Stanislav Zhukovsky
25.05.1873 - 30.08.1944
The young Stanislav Zhukovsky’s success in painting angered his father. Only his caring and obedient mother supported the child - she was a well-educated woman with aristocratic roots who had studied in Paris in her youth. She nurtured in her children not only a love for drawing, but also for foreign languages and music. But discord had entered the family even before the birth of Stanislav. Following the anti-Russian uprising in Poland, the future artist's father lost his ancestral estate, becoming introverted and unsociable. When Stanislav turned 17, against his father’s will, he went to Moscow to enroll at the School of Painting, Sculpture and Architecture, something his strict father would not forgive, right up to the end of his life; he would be contemptuous toward the profession of artist, calling his son a ‘house painter.’ Zhukovsky studied with well-known teachers of his time such as Sergei Korovin, Leonid Pasternak, Abraham Arkhipov and the famous Vasily Polenov. As a student, he never experienced failure or disappointment- Exhibitions which included his work opened one after another, and established collectors purchased his paintings. The artist even opened his own school of painting, located first at the Hotel 'Saint Petersburg', but later moving to a large apartment on Kositzky Lane. The future poet Vladimir Mayakovsky was among his students there. Zhukovsky greeted The Revolution with little enthusiasm. The artist had long ago found his own themes, and finding his way in this new environment was challenging.
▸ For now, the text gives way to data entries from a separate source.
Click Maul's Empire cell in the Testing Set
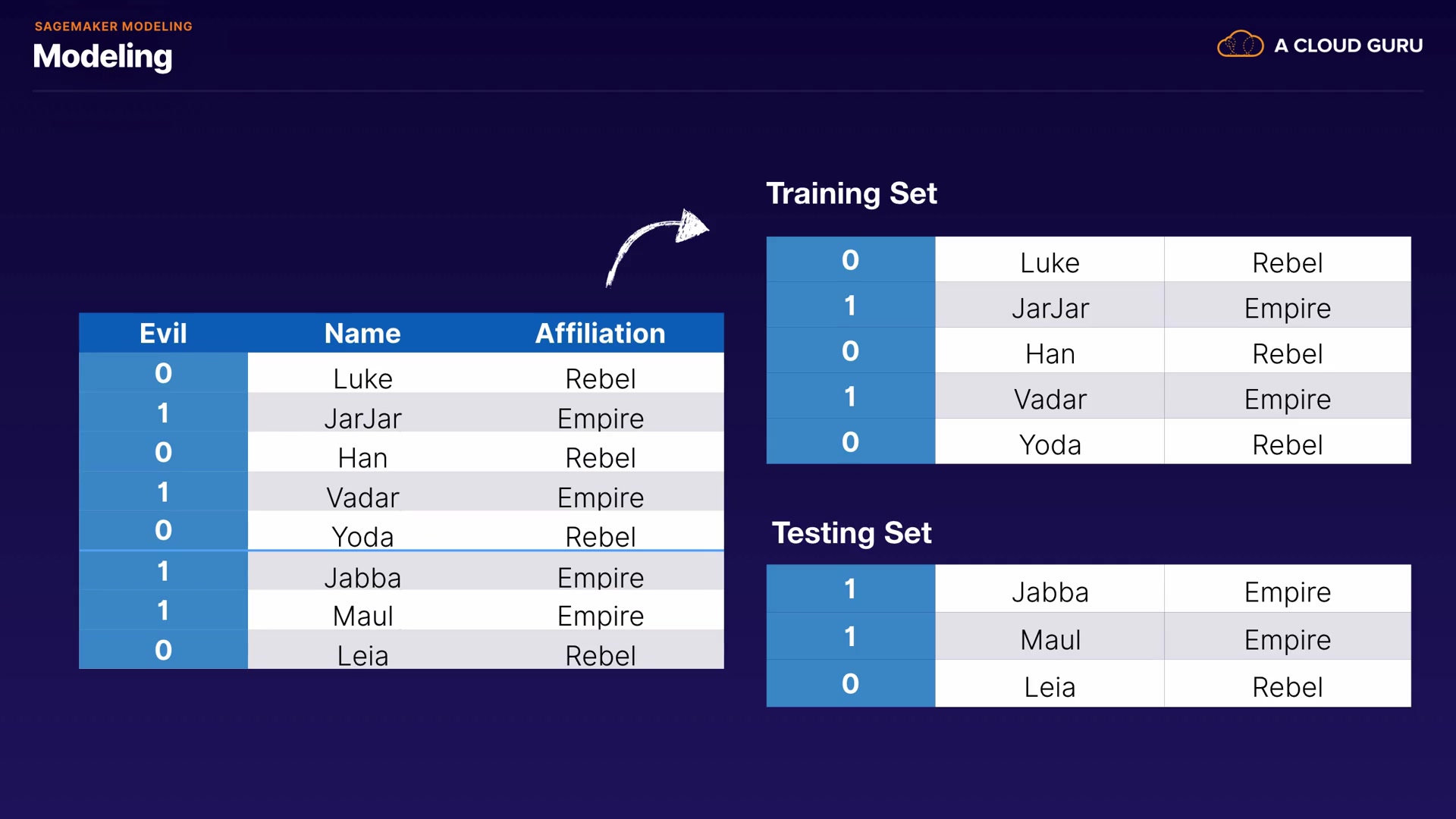The height and width of the screenshot is (819, 1456). [1287, 639]
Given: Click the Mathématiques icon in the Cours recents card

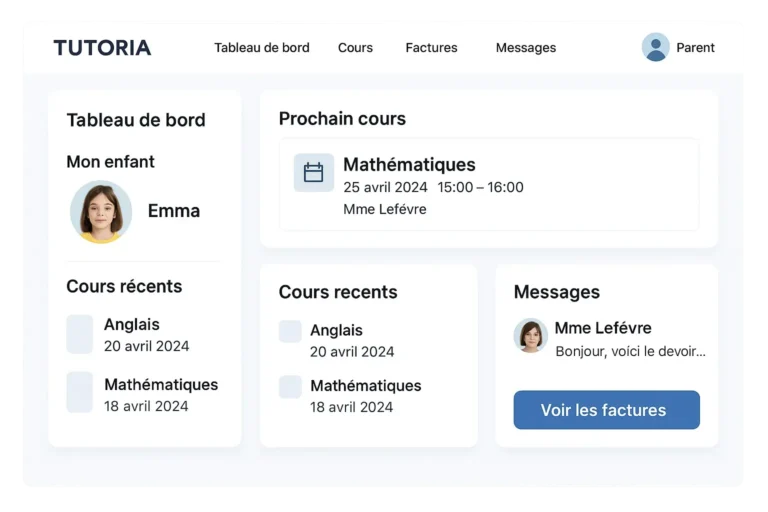Looking at the screenshot, I should 290,387.
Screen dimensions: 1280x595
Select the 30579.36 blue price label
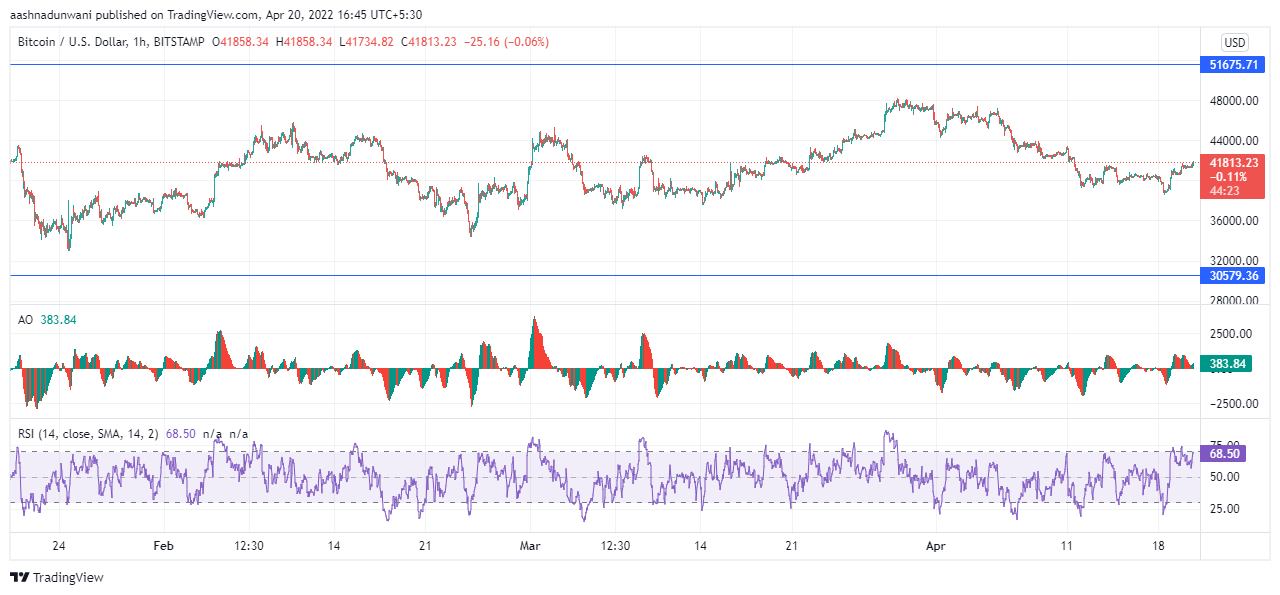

He found it depressing that his art, his paintings depicting the world of old estates, were declared to be “alien” to the people. In 1923 he returned to Poland - this artist who had been so successful at the start of his career, found his circumstances changed, affected by the severe economic depression of these new times. Collectors stopped buying his art, and a few years later the Second World War began. The artist was incarcerated in a Nazi concentration camp where he perished in autumn of 1944.